Instructions Jump to Ingredients ↑

  1. Fill a large nonstick skillet with water and bring to a boil. Add noodles and cook, stirring frequently, until just tender, 4 to 6 minutes or according to package directions. Drain, rinse with cold water and transfer to a large bowl. Wipe the pan dry.

  2. Combine Shao Hsing (or sherry), black bean-garlic sauce, soy sauce, brown sugar and cornstarch in a small bowl; set aside.

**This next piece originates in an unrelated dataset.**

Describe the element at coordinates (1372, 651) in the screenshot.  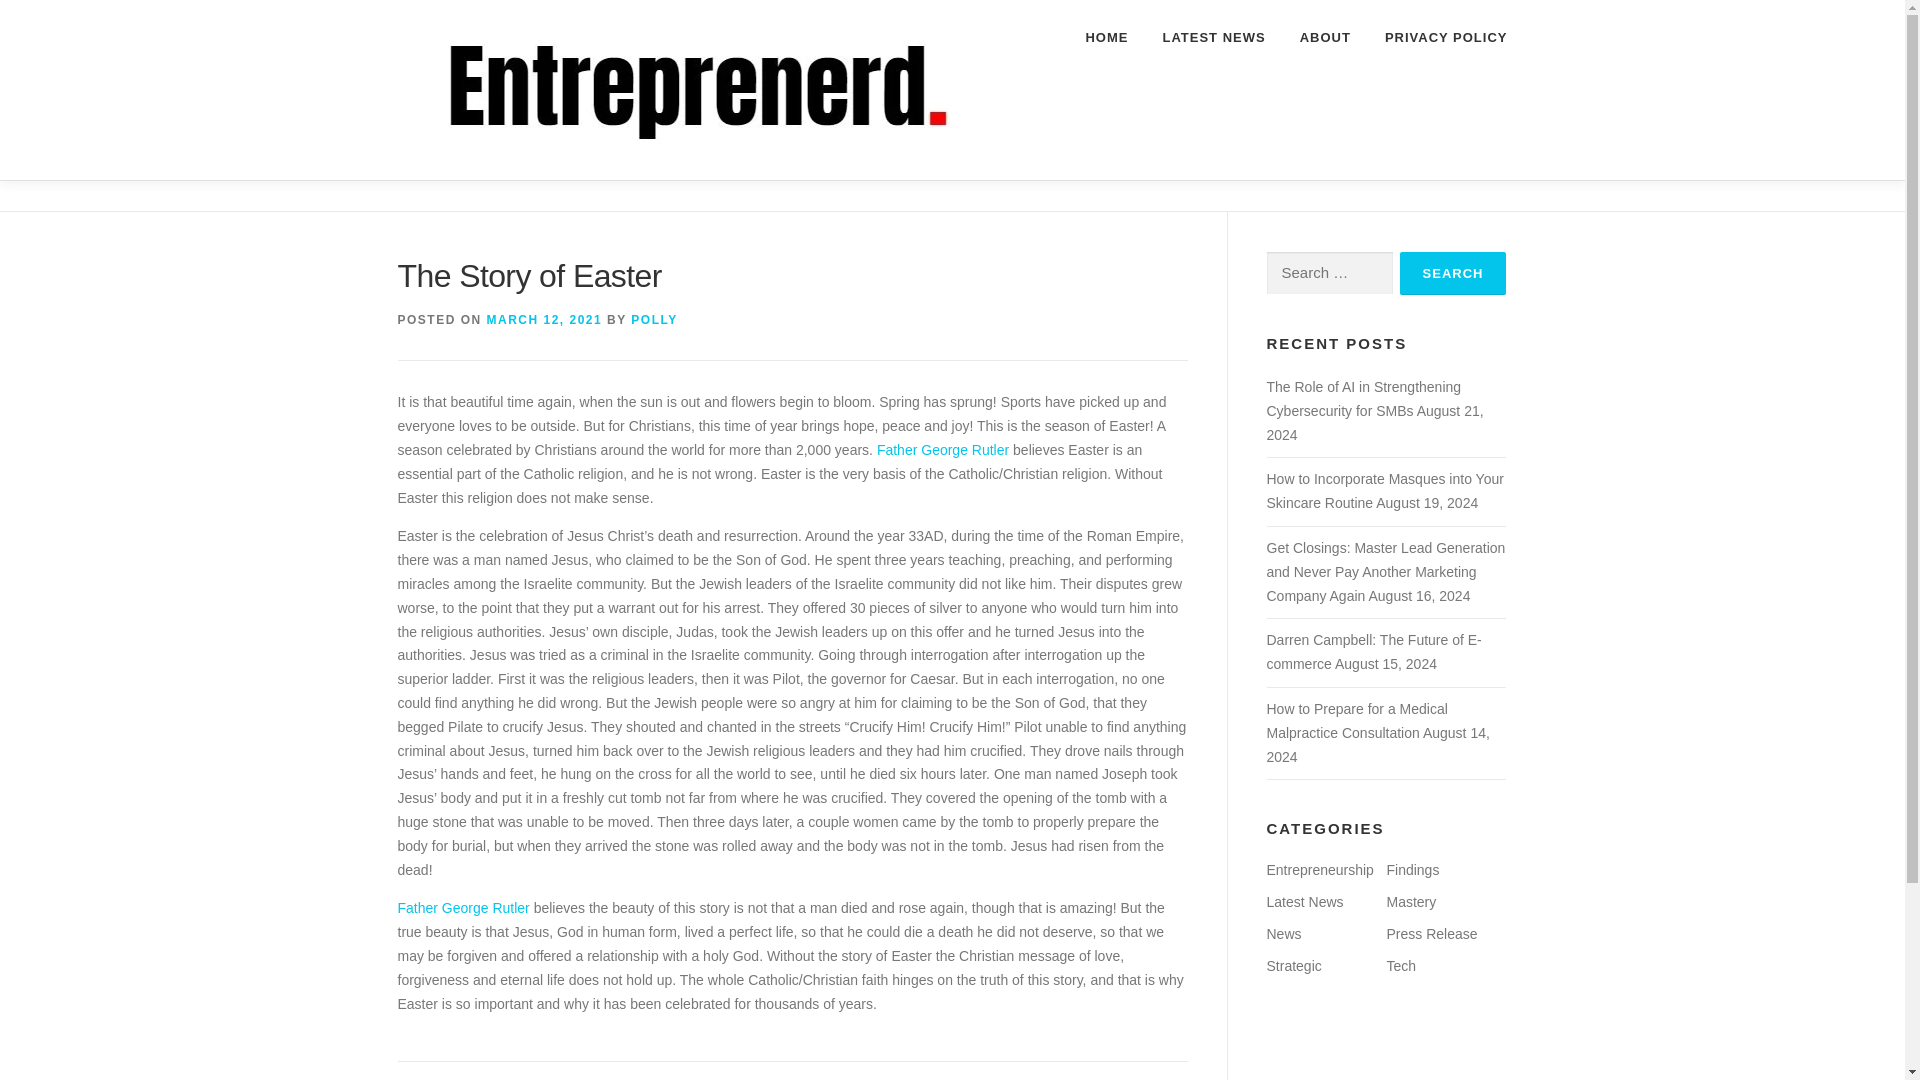
I see `Darren Campbell: The Future of E-commerce` at that location.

  3. Heat 2 teaspoons oil in the skillet over medium-high heat. Reduce heat to medium. Add ginger and cook, stirring, for 30 seconds. Add onion and cook, stirring, until softened, 1 to 3 minutes. Add vegetables and 1/4 cup water; cover and cook, stirring occasionally, until the vegetables are tender-crisp, 2 to 4 minutes. Transfer the vegetables to the bowl with the noodles. Wipe the pan dry.

  4. Heat the remaining 2 teaspoons oil in the skillet over medium-high heat. Add steak and cook, stirring, until browned, 1 to 3 minutes. Stir the reserved sauce and add to the pan; cook, stirring, until the sauce has thickened slightly, 1 to 2 minutes.

  5. Return the noodles and vegetables to the pan along with the remaining 1/4 cup water; cook, tossing to coat with the sauce, until heated through, about 2 minutes more.